Super Sometimes: ‘Pop-punk runs deep in our veins’ | Music | Entertainment

Super Sometimes’ first full-length album is out this week. (Image: AJ LOERA)
It’s becoming a tale as old as time, at this point: A new band blows up on the algorithms, creates a buzz, and dies down. For Super Sometimes, though, things are a little different. The gutsy three-piece from San Diego has been toiling away at music for a while. And, in August 2025, almost overnight, their online reach exploded to over 20,000 when one of their singles went viral.
Sure, numbers on an app are great (and it’s almost certainly required to have any real conversations with record labels) – but does their music have stopping power? They say: Yes. And, more importantly, it’s what their new album, Show The World What’s Underneath, proves. But, while speaking exclusively to the Daily Express, guitarist and vocalist Dylan Guzman pointed out they have some massive shoes to fill.
Show The World What’s Underneath is Super Sometimes’ first full-length album. The band previously released a couple of EPs with some aforementioned viral hits along the way, but now the actual work begins, Dylan mused.
While it’s easy for people to make snap judgements of the band on a 20-second TikTok or Reel, the album aims to show people (quite literally) that there’s more beneath the almost gauche perception of nostalgic pop-punk.
Speaking on the album from the back of a tour bus, Dylan said: “The mission statement of the whole record is kind of the title track. And we stumbled into that title just because every time we were listening through the track listing, and we got to that song, that was something that always stuck out as being like the ethos of the whole, entire record.”
The band have “worked very hard” throughout the process, Dylan stressed. Early on, they set out to craft an album that evoked the same feelings they experienced as kids listening to The Starting Line’s Say It Like You Mean It or Fall Out Boy’s Take This To Your Grave.
“It is very much us staking our flag in the ground,” Dylan said. “And being like: ‘Here we are. We are proud of who we are.'”
Super Sometimes’ music harkens back to the glory days of the genre not only compositionally and lyrically, but tonally, as well. See This Coming is a lighter touch that echoes All Time Low and Boys Like Girls, leaning more on the pop than punk. On the other hand, the album’s final track, Prophet, delivers a Sum 41-esque fury that flips between relief and spite (“All respect I had for you / I f****ng lost it”).
Super Sometimes’ heritage and hometown are, evidently, important to them – and it’s easy to see why. Hailing from San Diego, the home of Blink-182 and Pierce the Veil, they’re in good company.

Super Sometimes – Show The World What’s Underneath (Image: PH)

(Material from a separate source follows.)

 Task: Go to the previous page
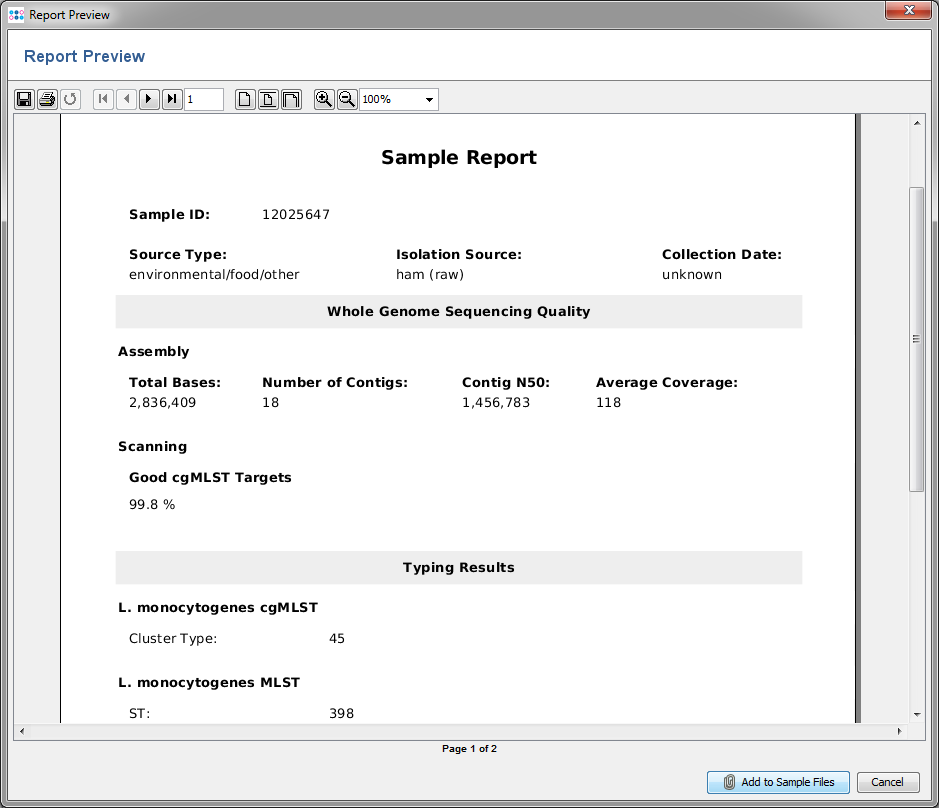pos(126,99)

Their somewhat nostalgic stance on music isn’t some sort of crusade about “defending pop-punk”, though. This is just what they’ve always known. “We’re just pop-punk guys through and through,” Dylan explained, without an ounce of irony. “This is the music that we grew up on, especially being from San Diego… the Blink heritage DNA runs deep in our veins.
“We were all exposed to this type of music from a very early age. My dad used to play in pop-punk bands and tour and stuff like that, and he kind of stopped doing that because him and my mom had me. But I grew up going to shows.” Dylan proudly added that he “attended his first Warped Tour at three-years-old”.
Show The World What’s Underneath hasn’t been written and produced to float on the rising tide of pop-punk and emo nostalgia. Nor is it an answer to the algorithmic question of “what’s going to trend next?” It’s simply who they are, and something they want to make a career out of.
And they go gladly into the fight – even if they have to live two separate lives to do it. At the time of our conversation, Super Sometimes were supporting Arm’s Length on their enormous North American tour. But after that, like many working musicians, they’re returning to work.
“I am still flipping burgers at In-N-Out Burger,” Dylan laughed. “We still all work our day jobs, you know, we do as much as we can at home to be able to sustain touring on the road.”
Dylan is completely undeterred about being faced with going back to minimum wage after having thousands of people scream their lyrics back at them, though. Instead, the album is just the beginning for them.
He said: “This is a true proper: ‘Hello, this is us, get familiar.’ Because we plan to be here for a long time.”
Super Sometimes – Show The World What’s Underneath is out May 15, 2026.